Quali sono, ad oggi, i nuovi equilibri regionali in gioco dopo la delicata, quanto instabile tregua di Hodeidah?

Più che di tregua ad Hodeidah credo sia più opportuno parlare di de-escalation, poiché di questo si tratta nei fatti. Nei fatti la tregua, se mai ci sia stata, è durata pochi giorni nel corso del fine settimana passato ma non si è tradotta in uno stop totale dei combattimenti, tanto ad Hodeidah quanto negli altri fronti che vedono contrapposti i militanti Houthi e le forze appoggiate dalla coalizione a guida saudita. Tra l’altro, il capo delle del Comitato Supremo Rivoluzionario degli Houthi, Mohammed ali al-Houthi, ha rilasciato un comunicato due giorni fa nel quale sostanzialmente apriva alla possibilità di un cessate il fuoco offrendo uno stop agli attacchi con missili balistici verso il territorio Saudita o degli Emirati, comunicato seguito dopo appena un giorno dal lancio di due missili verso le posizioni della coalizione ad Hodeidah e Midi (città portuale lungo il Mar Rosso verso il confine saudita). Allo stesso modo, funzionari militari della coalizione a guida saudita hanno accolto positivamente l’apertura degli Houthi, ma i raid su Hodeidah (come i combattimenti all’interno della città) sono ripresi in mattinata, ad indicare come la strada verso una cessazione delle ostilità non sia proprio dietro l’angolo.

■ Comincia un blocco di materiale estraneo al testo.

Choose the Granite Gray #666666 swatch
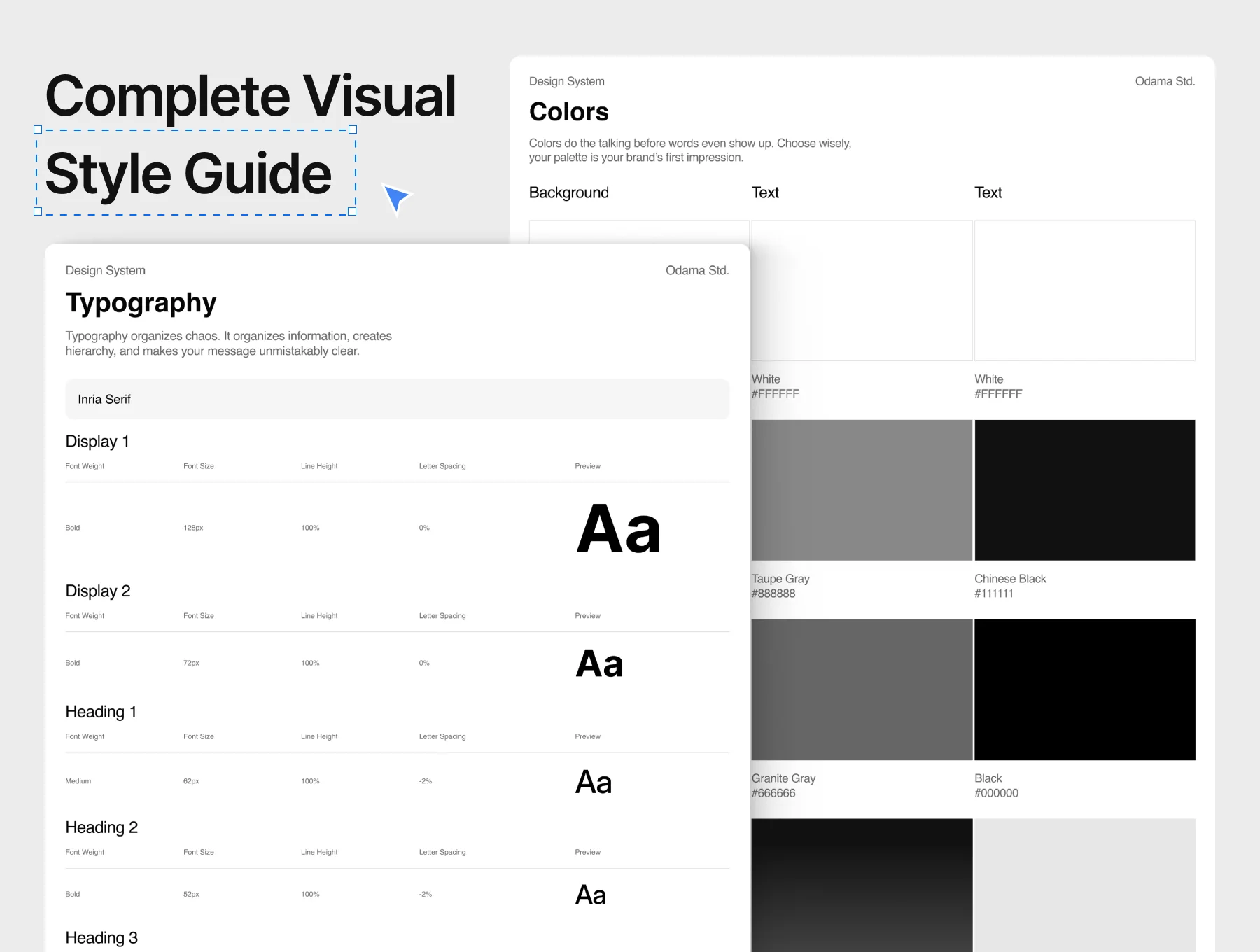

Nello specifico, dunque, cosa sta accadendo e cosa dovremmo aspettarci?

In un quadro più ampio, questi tentativi di de-escalation e di far ripartire i colloqui di pace sponsorizzati dall’Onu sono a mio avviso un indicatore del tentativo di tutte le parti coinvolte, quindi Emirati Arabi ed Arabia Saudita da una parte e gli Houthi dall’altra, di trovare una via d’uscita al conflitto nello Yemen, parte delle realizzazione che sarà impossibile avere la meglio da un punto di vista militare. Non è un caso che la scorsa settimana una delegazione di Islah (movimento e partito Islamista yemenita sulla falsa riga dei Fratelli Musulmani, quindi fino ad oggi osteggiato dagli Emirati) sia stata ricevuta per la prima volta negli Uae, ulteriore segnale di come anche gli Emirati si stiano rendendo conto della necessità di un approccio inclusivo per quanto riguarda il dossier yemenita.

Quali invece i risvolti nel rapporto tra Arabia Saudita-Iran e Riad-Emirati Arabi?

Per quanto riguarda l’Iran, i segnali dell’ultima settimana suggeriscono una cauta apertura di Teheran all’idea dei colloqui di pace. Il grande interrogativo, al quale non è facile dare una risposta, è quanto controllo l’Iran è in grado di esercitare sugli Houthi. La relazione tra Iran ed il movimento zaidita yemenita è a mio avviso uno dei più complessi da decifrare nello scenario medio-orientale, ma di certo non siamo in presenza di un gruppo in stile Hezbollah manovrato direttamente dall’Iran.

Le nuove frequenze del rapporto tra Arabia Saudita e Stati Uniti dopo il caso Khashoggi?

È indubbio che le ripercussioni che il caso Khashoggi sta avendo sui rapporti tra Stati Uniti e Saudi Arabia abbiano giocato un ruolo nel riportare la questione dello Yemen in primo piano, se non altro a leggere le dichiarazioni più decise da parte dell’amministrazione Usa e gli appelli ad una rapida conclusione del conflitto, ma nella realtà sono mesi che un cospicuo blocco democratico in seno al Congresso Usa sta spingendo per chiedere maggiore accountability per la condotta militare saudita nello Yemen. L’impressione è che l’amministrazione Trump difficilmente forzerà la mano con Riyadh, o che sia in grado di cambiare i piani emiratini e sauditi che vogliono Hodeidah sottratta agli Houthi prima di intavolare qualsiasi discorso di pace.